Railways were built for access and for the removal of waste soil. The largest cavern was 7 metres high, 10 metres wide and 30 metres long. Prestressed concrete was used to line the caverns. Officers based in the estate house would come down stairs into the tunnels, while others were to enter through the access tunnels. Construction came to a sudden halt in 1944 as the threat of invasion receded, even though work on the bunkers was nearly complete. The weekend before the military left the estate, fire broke out and the Cracroft Wilson House was burnt to the ground.

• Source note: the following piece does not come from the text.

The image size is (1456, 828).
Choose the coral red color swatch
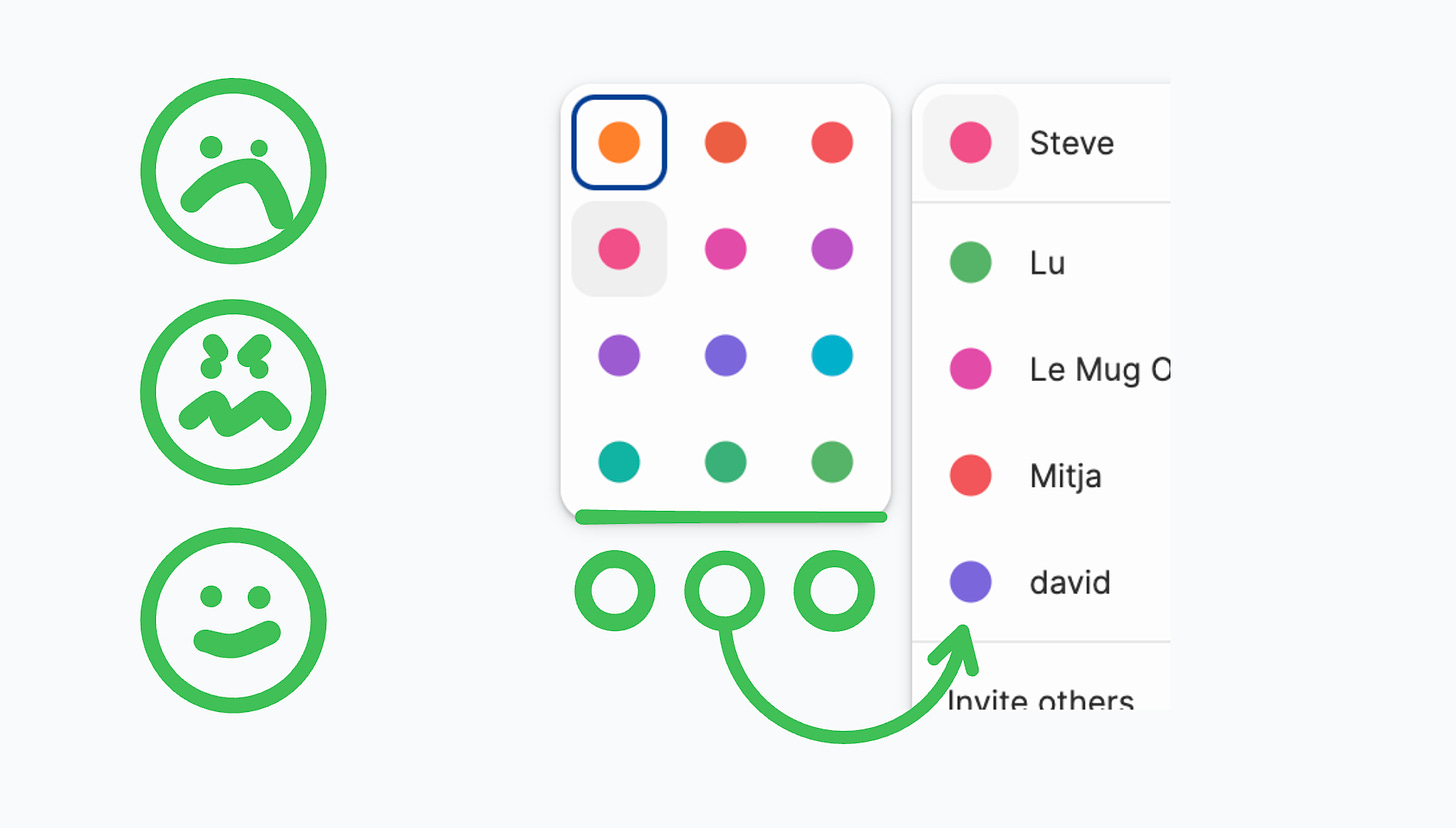click(832, 142)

The entrances to the underground complex were sealed after the war, and the existence of the caverns was largely forgotten until 1987 when TVNZ reporter Jeff Field was told of the caverns during a chance conversation with a gardener at Cashmere Hospital. Using the archives at the Ministry of Defence, Field discovered references to the caverns in newspaper articles dating from January 1945. The investigation was assigned to another reporter, Bill Cockram, who contacted the owner of Cashmere House which had been rebuilt following the fire. With the permission of the owner, excavations were carried out and the caverns were entered for the first time since the end of the Second World War.

The caverns now became the home of a series of ring laser experiments set up by the University of Canterbury's physics department, taking advantage of the extremely stable temperature in the caves.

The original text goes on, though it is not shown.